View larger version (24K): [in this window] [in a new window]   Fig. 2. A, disease-specific survival (86 patients) depending on Sp1 binding to the –152/–135 u-PAR promoter region: ratio of tumor to normal tissue (T/N). P = 0.002 (Mantel-Cox). MST, mean survival time. Sp1 T/N < 1.5: 59 cases, 6 events, MST of 61.6 mo, SE 4.1; Sp1 T/N > 1.5: 27 cases, 10 events, MST of 38.7 mo, SE 4.8. B, disease-specific survival (69 patients) for patients showing both elevated binding of Sp1 and elevated Src protein concentration (group 2) and for patients showing no elevated binding and/or protein amount (group 1). P < 0.001 (Mantel-Cox). Group 1: 56 cases, 5 events, MST of 44.8 mo, SE 1.7; group 2: 13 cases, 6 events, MST of 29.0 mo, SE 4.2. C, disease-specific survival (85 patients) according to the presence or absence of elevated binding of the transcription factors AP-1 and Sp1. P = 0.005. AP-1 and Sp1 T/N < 1.5: 41 cases, 3 events, MST of 55.1 mo, SE 2.6; AP-1 or Sp1 T/N > 1.5: 29 cases, 6 events, MST of 56.4 mo, SE 5.3; AP-1 and Sp1 T/N > 1.5: 15 cases, 6 events, MST 35.9 mo, SE 6.1. D, disease-specific survival (85 patients) according to the number of transcription factors showing elevated binding to u-PAR promoter elements –190/–171 and –152/–135. P = 0.021. None: 30 cases, 1 event, MST of 58.1 mo, SE 1.6; one: 27 cases, 5 events, MST of 56.7 mo, SE 5.8; two: 15 cases, 4 events, MST of 39.9 mo, SE 4.6; three: 13 cases, 5 events, MST of 37.6 mo, SE 6.5.

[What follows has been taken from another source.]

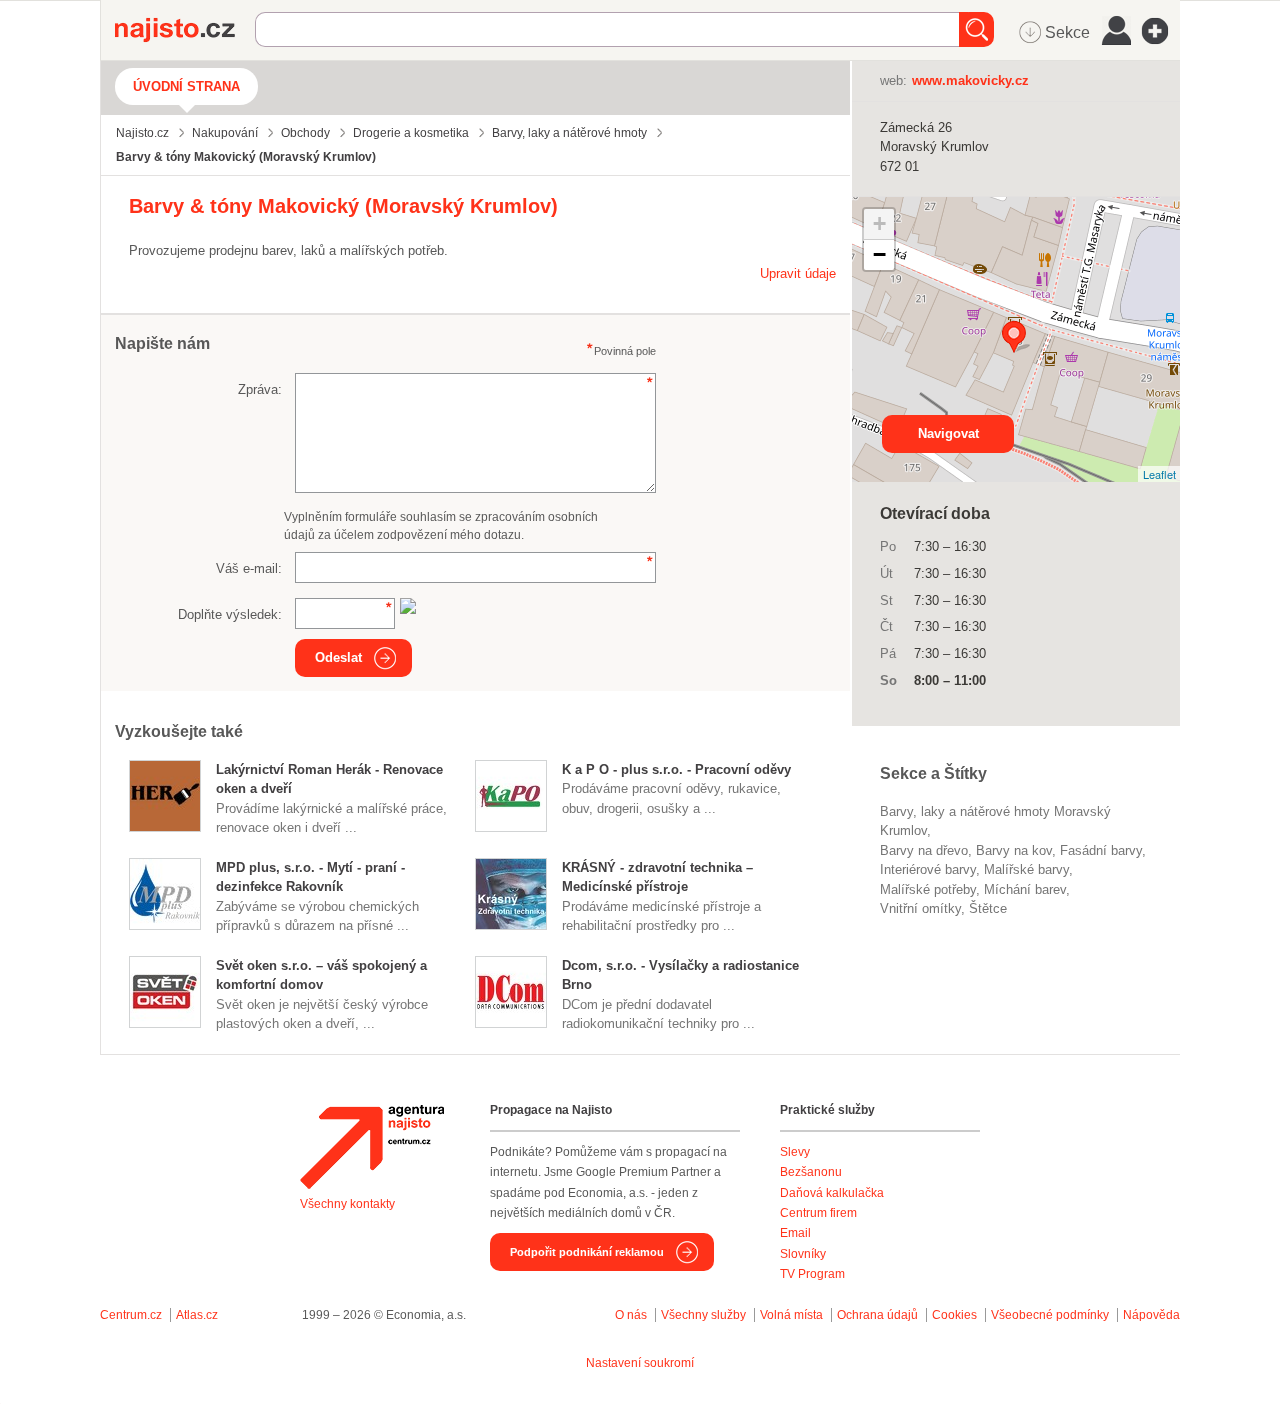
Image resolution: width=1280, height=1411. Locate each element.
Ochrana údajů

Multivariate analysis of molecular u-PAR regulators and definition of a first molecular staging model. Finally, we did multivariate analysis considering established clinical risk factors. Variables were included in the Cox proportional hazard model if they had shown univariate significance. Table 3 summarizes the significant factors in the multivariate models. As key results, elevated Sp1 binding to u-PAR promoter region –152/–135 in resected colorectal tumor tissue was a new, independent prognostic factor for disease-specific survival [P = 0.005; hazard ratio (HR), 4.98; 95% confidence interval (95% CI), 1.61-15.39]. Surgical curability (curative versus non-curative resection) and UICC stage also entered the model. Elevated binding of the combination of Sp-1 and the AP-2–like protein to u-PAR promoter region –152/–135 was also a new and independent risk factor (disease-specific survival: P = 0.021; HR, 2.15; 95% CI, 1.12-4.12), again in addition to surgical curability and UICC. Moreover, the combination of AP-1 binding to region –190/–171 and Sp1 binding to region –152/–135 was independently associated with poor disease-specific survival (P = 0.007; HR, 2.74; 95% CI, 1.31-5.71), besides UICC and surgical curability, and with poor recurrence-free survival, besides UICC (P = 0.037; HR, 2.61; 95% CI, 1.06-6.41). Furthermore, the combination of elevated Src protein in tumor tissue and Sp1 binding to u-PAR promoter motif –152/–135 was an independent predictor of disease-specific survival (P = 0.025; HR, 4.23; 95% CI, 1.20-14.90) in addition to surgical curability and of recurrence-free survival (P = 0.021; HR, 6.51; 95% CI, 1.33-31.92) in addition to UICC. Finally, the binding of three transcription factors (AP-1, Sp1, AP-2: P = 0.018; HR, 1.83; 95% CI, 1.11-3.02) and the binding of all four transcription factors (AP-1, Sp1, Sp3, and AP-2) were independent predictors of disease-specific survival, besides surgical curability and UICC (P = 0.021; HR, 1.57; 95% CI, 1.07-2.30).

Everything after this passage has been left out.